Published in final edited form as:
PMCID: PMC2841395

Fully-Automated, Multi-Stage Hippocampus Mapping in Very Mild Alzheimer Disease


Landmark-based high-dimensional diffeomorphic maps of the hippocampus (although accurate) is highly-dependent on rater’s anatomic knowledge of the hippocampus in the magnetic resonance images. It is therefore vulnerable to rater drift and errors if substantial amount of effort is not spent on quality assurance, training, and re-training. A fully-automated, FreeSurfer-initialized large-deformation diffeomorphic metric mapping procedure of small brain substructures, including the hippocampus, has been previously developed and validated in small samples. In this report, we demonstrate that this fully-automated pipeline can be used in place of the landmark-based procedure in a large-sample clinical study to produce similar statistical outcomes. Some direct comparisons of the two procedures are also presented.

Keywords: Computational anatomy, Automated segmentation, MR imaging, FreeSurfer


As large imaging databases of hundreds and sometimes thousands of cross-sectional and longitudinal magnetic resonance (MR) images become available (e.g., Alzheimer Disease Neuroimaging Initiative), accurate, automated tools are needed to perform brain structure segmentation reliably and accurately. Recent advances in computational anatomy have begun to provide such segmentation tools. Powerful whole-brain segmentation tools such as FreeSurfer (Fischl et al., 2002) can produce an initial automated segmentation of brain substructures such as the hippocampus and deep brain nuclei. However, the segmentations are not smooth enough to be suitable for shape computation and analysis, which have been shown to provide additional discriminant power and understanding of disease process as compared to volume alone (Csernansky et al., 2004).

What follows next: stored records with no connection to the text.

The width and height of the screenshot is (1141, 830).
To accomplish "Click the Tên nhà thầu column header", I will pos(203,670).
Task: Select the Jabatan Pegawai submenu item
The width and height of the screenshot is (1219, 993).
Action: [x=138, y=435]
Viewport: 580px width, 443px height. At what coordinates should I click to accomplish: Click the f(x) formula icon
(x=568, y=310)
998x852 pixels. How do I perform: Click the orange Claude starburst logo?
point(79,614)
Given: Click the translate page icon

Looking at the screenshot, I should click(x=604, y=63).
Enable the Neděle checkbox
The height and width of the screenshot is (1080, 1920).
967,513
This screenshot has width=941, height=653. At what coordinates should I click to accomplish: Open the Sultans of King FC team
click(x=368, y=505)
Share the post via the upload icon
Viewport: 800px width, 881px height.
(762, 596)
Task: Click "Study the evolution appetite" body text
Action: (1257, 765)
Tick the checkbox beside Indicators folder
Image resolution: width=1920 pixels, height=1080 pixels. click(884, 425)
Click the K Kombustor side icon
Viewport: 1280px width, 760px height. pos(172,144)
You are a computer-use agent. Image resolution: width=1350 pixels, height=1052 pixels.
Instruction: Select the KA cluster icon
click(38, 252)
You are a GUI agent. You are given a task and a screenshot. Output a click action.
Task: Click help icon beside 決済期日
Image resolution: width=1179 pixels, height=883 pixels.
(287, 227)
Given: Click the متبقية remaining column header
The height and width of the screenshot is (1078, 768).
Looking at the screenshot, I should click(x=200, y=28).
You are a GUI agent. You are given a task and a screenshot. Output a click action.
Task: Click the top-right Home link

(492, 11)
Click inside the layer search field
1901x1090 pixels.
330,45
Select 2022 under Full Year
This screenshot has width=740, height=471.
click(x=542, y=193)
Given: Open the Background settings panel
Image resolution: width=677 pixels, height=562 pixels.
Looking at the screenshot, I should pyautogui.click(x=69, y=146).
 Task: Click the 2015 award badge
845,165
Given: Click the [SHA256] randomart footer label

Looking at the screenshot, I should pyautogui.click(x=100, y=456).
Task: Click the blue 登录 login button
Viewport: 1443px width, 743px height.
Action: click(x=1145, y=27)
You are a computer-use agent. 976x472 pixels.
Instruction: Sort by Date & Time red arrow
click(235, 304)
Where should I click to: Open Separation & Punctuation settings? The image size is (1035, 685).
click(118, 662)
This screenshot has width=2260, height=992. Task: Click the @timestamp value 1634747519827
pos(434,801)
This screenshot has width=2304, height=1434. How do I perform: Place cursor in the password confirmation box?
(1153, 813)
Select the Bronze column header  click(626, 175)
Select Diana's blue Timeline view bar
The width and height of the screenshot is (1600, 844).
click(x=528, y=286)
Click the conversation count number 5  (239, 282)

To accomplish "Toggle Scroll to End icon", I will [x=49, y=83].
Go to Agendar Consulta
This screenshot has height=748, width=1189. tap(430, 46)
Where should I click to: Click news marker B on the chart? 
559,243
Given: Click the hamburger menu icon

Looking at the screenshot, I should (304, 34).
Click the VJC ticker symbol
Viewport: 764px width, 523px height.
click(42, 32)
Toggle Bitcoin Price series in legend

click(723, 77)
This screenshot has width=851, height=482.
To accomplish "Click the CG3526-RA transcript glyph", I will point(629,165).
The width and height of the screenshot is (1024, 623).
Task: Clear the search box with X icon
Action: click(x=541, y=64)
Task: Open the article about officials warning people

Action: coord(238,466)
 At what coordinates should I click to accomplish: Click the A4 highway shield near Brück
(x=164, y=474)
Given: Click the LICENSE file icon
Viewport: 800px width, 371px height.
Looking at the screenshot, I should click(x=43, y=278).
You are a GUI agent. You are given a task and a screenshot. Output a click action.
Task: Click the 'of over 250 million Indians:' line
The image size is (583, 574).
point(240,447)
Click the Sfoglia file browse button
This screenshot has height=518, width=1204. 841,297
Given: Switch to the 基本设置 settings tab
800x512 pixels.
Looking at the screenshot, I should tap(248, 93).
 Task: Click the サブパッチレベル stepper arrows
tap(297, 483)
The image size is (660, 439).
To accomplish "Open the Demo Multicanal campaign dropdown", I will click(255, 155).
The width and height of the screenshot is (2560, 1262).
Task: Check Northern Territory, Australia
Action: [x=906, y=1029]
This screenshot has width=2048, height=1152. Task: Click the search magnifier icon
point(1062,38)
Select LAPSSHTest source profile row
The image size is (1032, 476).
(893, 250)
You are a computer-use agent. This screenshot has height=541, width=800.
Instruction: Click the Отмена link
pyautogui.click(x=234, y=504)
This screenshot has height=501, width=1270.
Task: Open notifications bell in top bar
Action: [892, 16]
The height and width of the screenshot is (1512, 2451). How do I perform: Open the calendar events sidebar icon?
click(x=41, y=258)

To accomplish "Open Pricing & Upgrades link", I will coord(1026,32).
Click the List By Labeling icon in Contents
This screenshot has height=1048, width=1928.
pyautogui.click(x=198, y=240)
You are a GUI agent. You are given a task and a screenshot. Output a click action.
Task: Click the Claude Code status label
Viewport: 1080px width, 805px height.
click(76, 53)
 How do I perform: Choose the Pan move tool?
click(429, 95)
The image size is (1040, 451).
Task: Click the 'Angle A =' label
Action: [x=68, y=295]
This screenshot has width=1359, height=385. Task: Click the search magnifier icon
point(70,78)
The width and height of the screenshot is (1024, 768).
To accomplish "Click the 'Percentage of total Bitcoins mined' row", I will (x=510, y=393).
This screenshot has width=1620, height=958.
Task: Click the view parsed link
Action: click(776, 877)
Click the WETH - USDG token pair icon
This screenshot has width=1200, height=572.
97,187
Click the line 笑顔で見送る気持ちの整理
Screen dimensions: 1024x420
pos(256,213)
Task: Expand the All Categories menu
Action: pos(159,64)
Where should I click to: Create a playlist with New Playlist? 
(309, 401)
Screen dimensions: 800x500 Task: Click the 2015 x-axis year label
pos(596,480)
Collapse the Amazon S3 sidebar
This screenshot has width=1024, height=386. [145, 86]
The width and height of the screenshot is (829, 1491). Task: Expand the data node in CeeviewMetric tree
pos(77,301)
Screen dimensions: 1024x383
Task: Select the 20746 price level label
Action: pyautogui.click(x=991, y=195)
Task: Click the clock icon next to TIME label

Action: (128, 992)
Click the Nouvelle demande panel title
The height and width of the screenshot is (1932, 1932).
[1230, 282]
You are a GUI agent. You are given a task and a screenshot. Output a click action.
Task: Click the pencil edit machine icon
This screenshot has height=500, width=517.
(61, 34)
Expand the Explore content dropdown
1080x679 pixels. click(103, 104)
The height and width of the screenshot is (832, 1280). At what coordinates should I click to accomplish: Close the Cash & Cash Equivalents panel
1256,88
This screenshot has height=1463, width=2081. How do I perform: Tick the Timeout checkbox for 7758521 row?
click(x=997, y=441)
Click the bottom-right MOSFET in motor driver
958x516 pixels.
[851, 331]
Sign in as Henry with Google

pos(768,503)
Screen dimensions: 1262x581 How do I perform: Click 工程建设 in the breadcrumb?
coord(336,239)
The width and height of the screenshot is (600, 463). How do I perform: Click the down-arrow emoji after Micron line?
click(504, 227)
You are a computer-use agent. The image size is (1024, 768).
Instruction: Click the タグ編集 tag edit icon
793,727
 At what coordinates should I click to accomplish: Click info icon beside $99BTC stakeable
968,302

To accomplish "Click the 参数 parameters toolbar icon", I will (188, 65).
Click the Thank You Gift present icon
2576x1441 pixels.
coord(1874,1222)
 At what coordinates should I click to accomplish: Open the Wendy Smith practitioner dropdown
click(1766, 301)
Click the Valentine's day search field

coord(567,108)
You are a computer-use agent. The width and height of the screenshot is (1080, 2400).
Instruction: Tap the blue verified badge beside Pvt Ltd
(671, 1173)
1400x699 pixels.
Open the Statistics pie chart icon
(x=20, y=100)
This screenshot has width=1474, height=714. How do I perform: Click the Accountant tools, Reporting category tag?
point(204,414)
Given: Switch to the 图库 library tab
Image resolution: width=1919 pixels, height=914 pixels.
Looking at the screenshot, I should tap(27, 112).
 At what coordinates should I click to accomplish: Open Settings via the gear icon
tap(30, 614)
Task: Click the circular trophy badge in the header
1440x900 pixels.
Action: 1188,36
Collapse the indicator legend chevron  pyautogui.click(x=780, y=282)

Template-based global whole-brain mapping methods often require the computation of an invertible transformation (e.g., large-deformation diffeomorphic maps). Although they provide smooth substructure representations, these methods are prone to trapping in local minima because of inaccurate initial whole-brain alignments. Therefore, restriction to a region of interest has a better likelihood of computing an invertible transformation from an anatomical atlas image. Thus far, locating and extracting such a region of interest (ROI) has been achieved by expert raters manually landmarking homologous landmark points in the scans (Haller et al., 1997; Hogan et al., 2000; Du et al., 2001).

For the past decade, our group has applied a landmark-initialized large-deformation high-dimensional brain mapping (LMK + HDBM-LD) procedure for mapping the hippocampus and deep brain nuclei (Csernansky et al., 2004; Wang et al., 2007). This was a variant of the “greedy” algorithm implemented by Christensen et al. (1994). In this procedure, 12 global landmarks were placed at the anterior and posterior commissures, and points at the periphery of the cerebrum; 22 additional, local landmarks were placed at pre-selected points on the surface of the hippocampus along its anterior–posterior axis. Initial landmark-based registration (Joshi et al., 1995; Haller et al., 1997) served to adjust the orientation and size for the head (based on global landmarks) and the hippocampus (based on local landmarks) and therefore provided initial alignment for the HDBM-LD methods (Christensen et al., 1994), which then proceeded independent of further user input. Even though this procedure has been shown to be superior in reliability to the results obtained from manual outlining (Haller et al., 1997), it is not entirely automatic, and the expertise of the neuroanatomist plays a key role. The landmarking procedure depends on individual expert knowledge of the MR scans, and when applied to large-sample clinical imaging studies, may bias the initial landmark-driven transformations. It is also vulnerable to rater drift and errors if sufficient amount of effort is not spent on quality assurance, training, and retraining. A fully-automated procedure that does not involve such expert interactions is needed.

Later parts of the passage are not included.